**Encargo 1**
Transcribe el fragmento del texto sobre «Emilia Pérez» que empieza en "El domingo pasado, mientras" y termina en "que fue nominada.".
**Encargo 2**
Por favor, prolonga el texto sobre «Emilia Pérez» a partir de su última oración.

**Texto dado**
El domingo pasado, mientras el filme francés ‘Emilia Pérez’ tenía uno de los peores fracasos en la entrega del premio Óscar, la televisión mexicana escenificaba olas, ruedas y vítores por parte de los conductores nacionales que cubrían la premiación ante la derrota del filme en casi todas las categorías a las que fue nominada.
Cierto, el director Jacques Audiard y equipo -en el que está incluida la actriz principal- hicieron todo lo posible para causar la animadversión de la audiencia. Menosprecio del idioma, soberbia, discriminación de talento nacional y desdén hacia otros directores fueron sólo algunos de los errores que lograron crear el potaje perfecto de gozo ante la caída.
Sin embargo, la crítica comenzó a partir de la trama: el narcotráfico en México y la crisis de violencia y desaparecidos que existe en el país.

**Entradas proporcionadas**
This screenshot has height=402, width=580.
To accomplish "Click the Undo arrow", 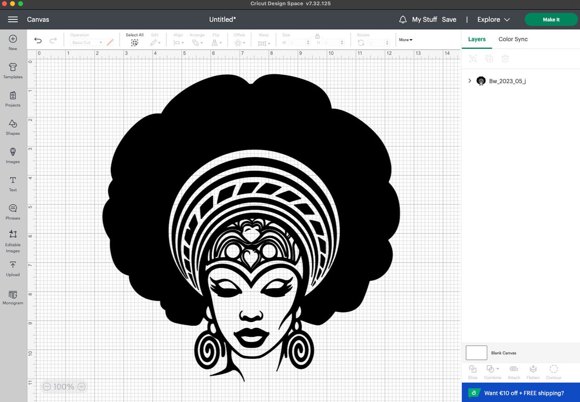I will [38, 40].
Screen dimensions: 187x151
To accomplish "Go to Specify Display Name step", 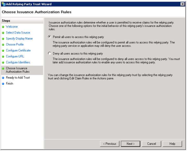I will coord(19,39).
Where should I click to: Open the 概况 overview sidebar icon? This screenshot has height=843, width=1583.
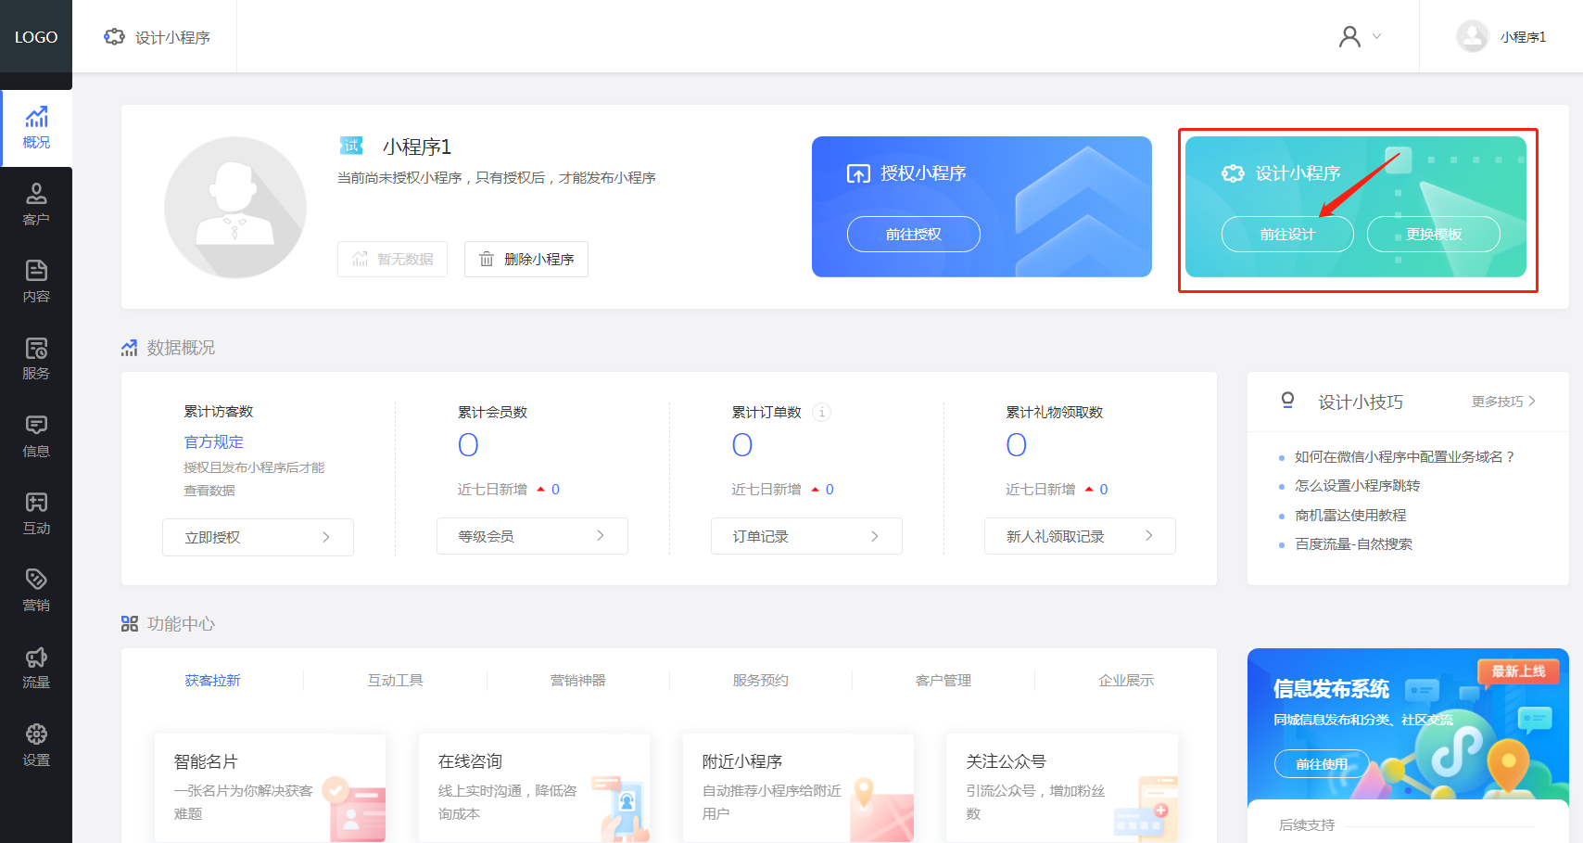click(36, 127)
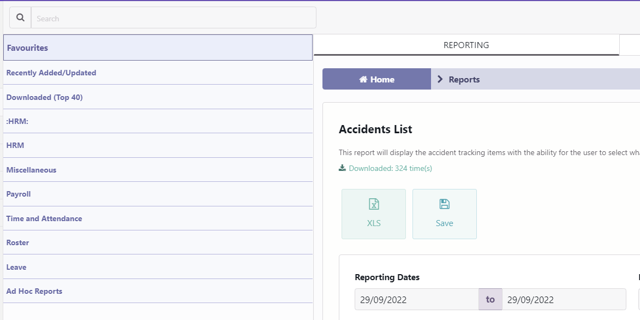
Task: Select the Roster report group
Action: coord(17,242)
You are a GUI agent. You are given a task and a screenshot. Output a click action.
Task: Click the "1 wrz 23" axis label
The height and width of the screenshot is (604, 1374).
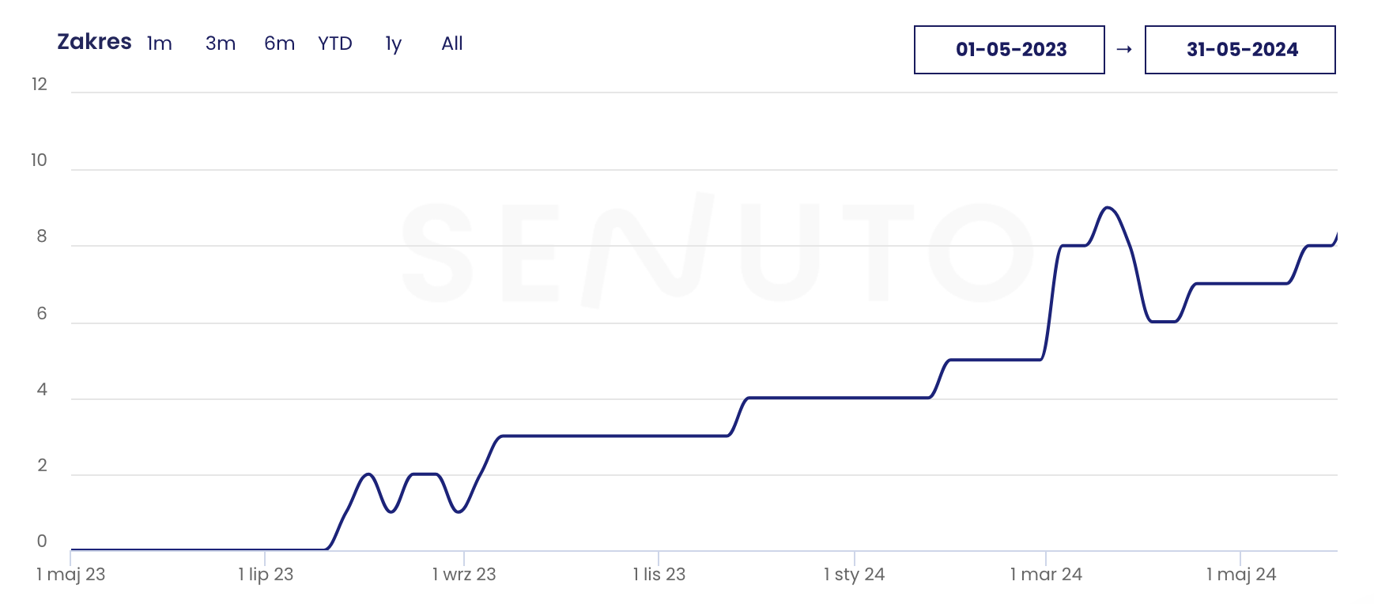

**Respuesta 1**
El domingo pasado, mientras el filme francés ‘Emilia Pérez’ tenía uno de los peores fracasos en la entrega del premio Óscar, la televisión mexicana escenificaba olas, ruedas y vítores por parte de los conductores nacionales que cubrían la premiación ante la derrota del filme en casi todas las categorías a las que fue nominada.

**Respuesta 2**
Más allá del tratamiento y la polémica, ‘Emilia Pérez’ recuerda que esta es una nación violentada y bajo control del crimen organizado, que los narcotraficantes pueden hacer de su vida -para el caso, con la de todos- lo que se les pegue la gana, que sus conexiones con la clase política son constantes y casi permanentes y que la justicia hacia ellos no existe a menos que se cuente como un acto justo las ejecuciones entre ellos.
La reacción y virulento rechazo parecía un acto creado desde el Síndrome de Estocolmo que vivimos de manera constante. Sí, hay narcos pero son nuestros narcos, sólo nosotros podemos juzgarlos.
Posición con la que Donald Trump no está de acuerdo.
Ayer se cumplió una década desde que Trump lanzó un tweet en contra de un mexicano que lo estafó. La respuesta en redes a dicha denuncia y la negativa que el certamen Miss Universo regresara territorio mexicano fue -en ese entonces- violenta, voraz en contra que quien, en 2015, organizaba certámenes de belleza y pensaba poco en convertirse en presidente.
La xenofobia de Trump -repudiable- se combina con una percepción que la realidad corrobora: México tiene un sector de la población que vive de la corrupción, el trinquete y la tranza que es, a su vez, solapado por autoridades omisas, mediocres o cómplices del fenómeno.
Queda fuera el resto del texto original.